- Image of Ayatollah Sayed Abbas Almohri

Personal life
- Born: 1912 Mohr, Fars province, Iran
- Died: February 15, 1988 (aged 75–76) Tehran, Iran
- Children: 11, including Ayatollah Sayyed Mohammad Almohri, and Ayatollah Sayyed Murtadha Almohri
- Notable work: A radius of the History (شعاع من التاريخ)
- Known for: Imam of Masjed Shaban, founding the Ja’fariya School in Kuwait

Religious life
- Religion: Islam
- Denomination: Shia
- Sect: Twelver
- Jurisprudence: Usuli

= Abbas Almohri =

Ayatollah Sayyid Abbas Almohri (آية الله سيد عباس المهري; 1912-1988) was a Kuwaiti Shia scholar and one of the earliest among them. Sayyed Abbas was born in the city of Mohr, province of Fars, Iran. He pursued religious studies in the city of Najaf, Iraq and later went on to Kuwait to spread religious teachings.

== Ethnicity ==
Sayyed Abbas is of Hasawi descent with him having an ancestry of people from Al-Ahsa.

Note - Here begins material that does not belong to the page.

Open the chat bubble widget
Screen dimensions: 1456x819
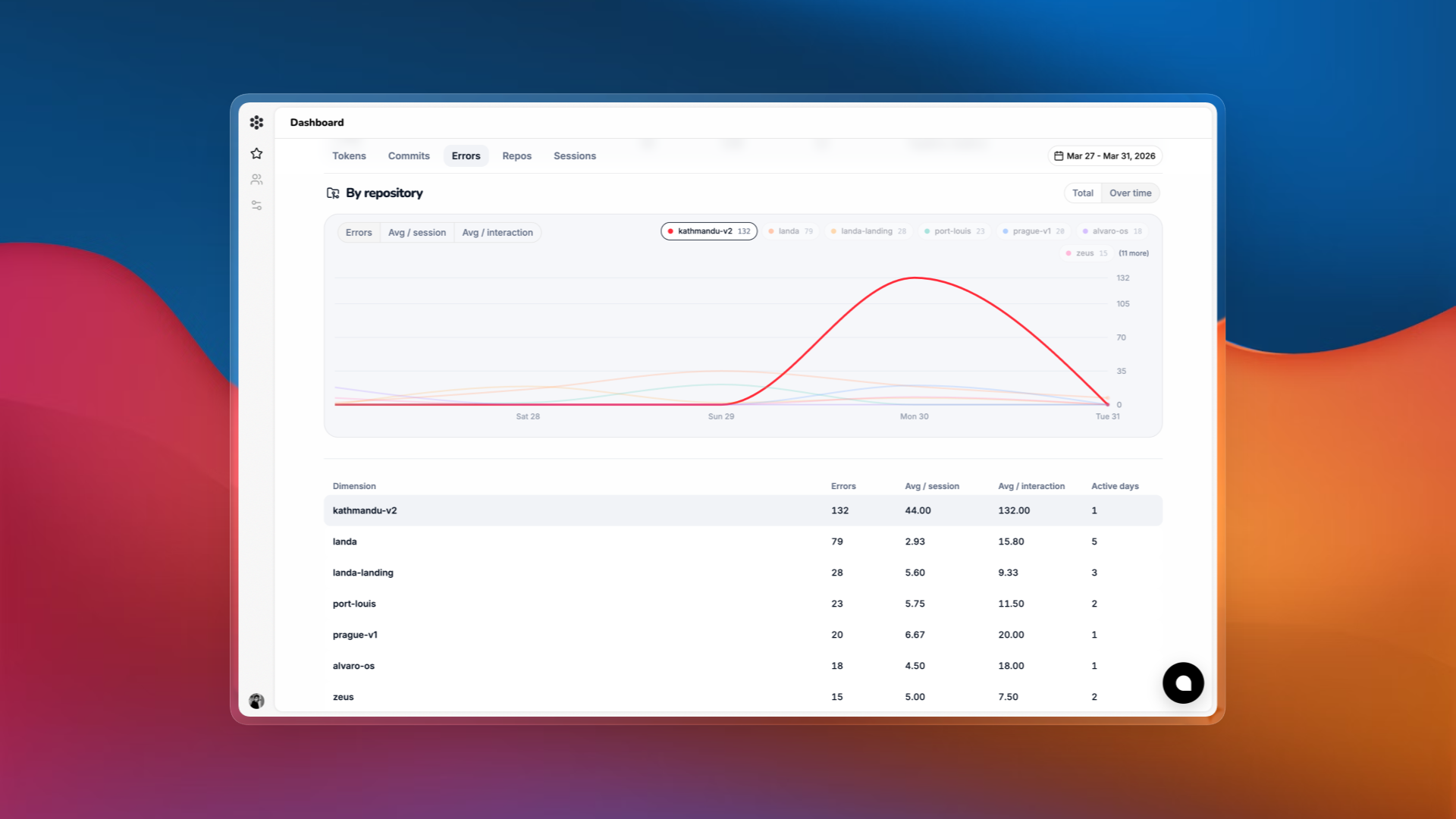click(x=1183, y=683)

His family eventually migrated to Iran, which led to Sayyed Abbas being born there on 1912.

== Political activity ==
In 1979, Almohri was forced to leave Kuwait with his family as the authorities were worried of increased political activities in Masjed Shaban where he was the Imam (Ghabra, S.N. 1995).

== Family ==
Sayyed Abbas Almohri's family members are Kuwaiti citizens. His eldest son, Sayyed Mohammad Almohri was also a scholar and succeeded his father as the leader of prayer (Imam) in Masjed Shaban, a mosque in Sharq, Kuwait, until his passing in the early 2000s, in which he was succeeded by his son Sayyed Mujtaba Almohri, a prominent Shia scholar in Kuwait. His younger son Ayatollah Sayyed Mortadha Almohri is a former jurisprudence student and current representative (wakeel) of Ayatollah Sayyed Ali al-Sistani.